• **Task goal**: Write out the entries below once more, exactly, with the pictures left out.

Saved entries
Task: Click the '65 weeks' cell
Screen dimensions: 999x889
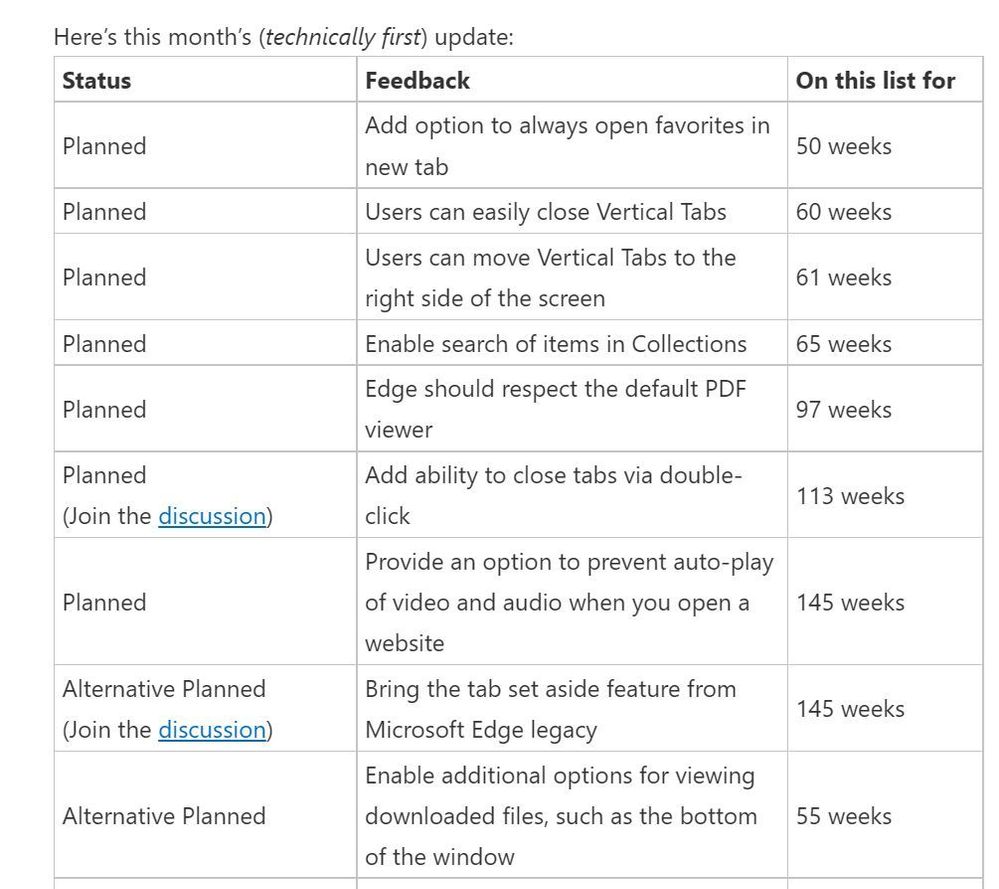Action: [x=843, y=344]
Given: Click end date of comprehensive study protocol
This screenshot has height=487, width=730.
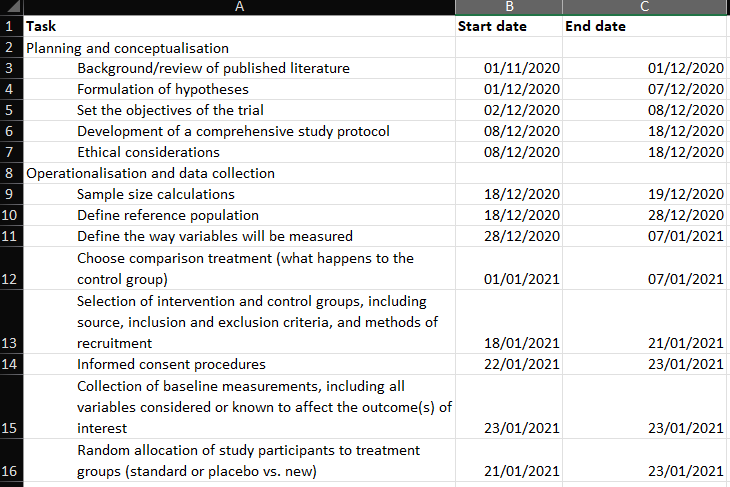Looking at the screenshot, I should [x=685, y=131].
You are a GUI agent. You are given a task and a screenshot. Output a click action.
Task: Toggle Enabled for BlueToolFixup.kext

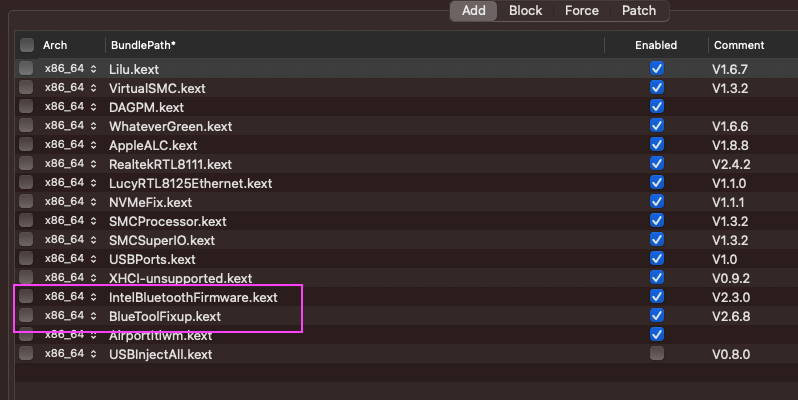coord(656,316)
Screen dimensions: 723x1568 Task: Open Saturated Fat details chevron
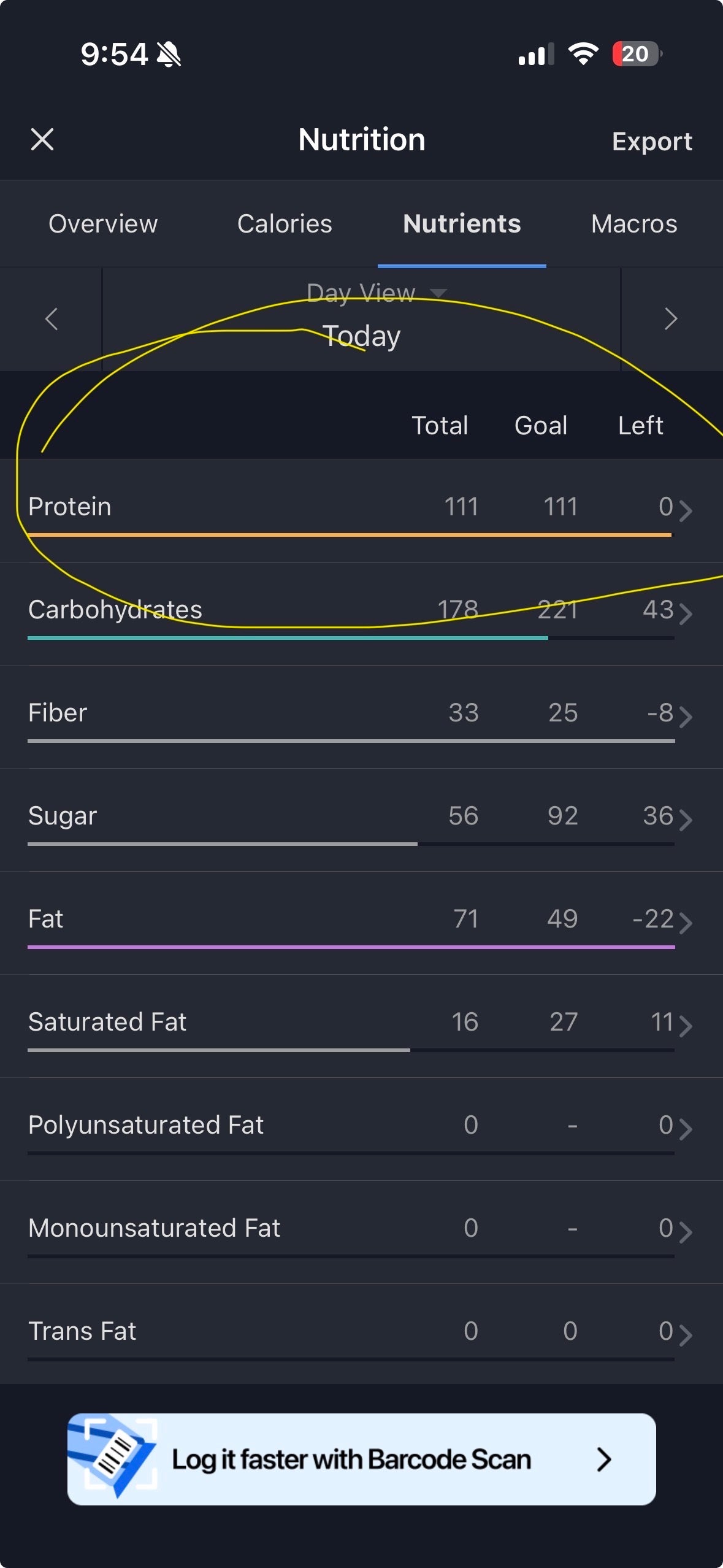[686, 1026]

• **Result**:
Task: Click the '65 weeks' cell
Screen dimensions: 999x889
Action: [x=843, y=344]
Given: Click end date of comprehensive study protocol
This screenshot has height=487, width=730.
Looking at the screenshot, I should [x=685, y=131].
You are a GUI agent. You are given a task and a screenshot. Output a click action.
Task: Toggle Enabled for BlueToolFixup.kext

coord(656,316)
Screen dimensions: 723x1568 Task: Open Saturated Fat details chevron
[686, 1026]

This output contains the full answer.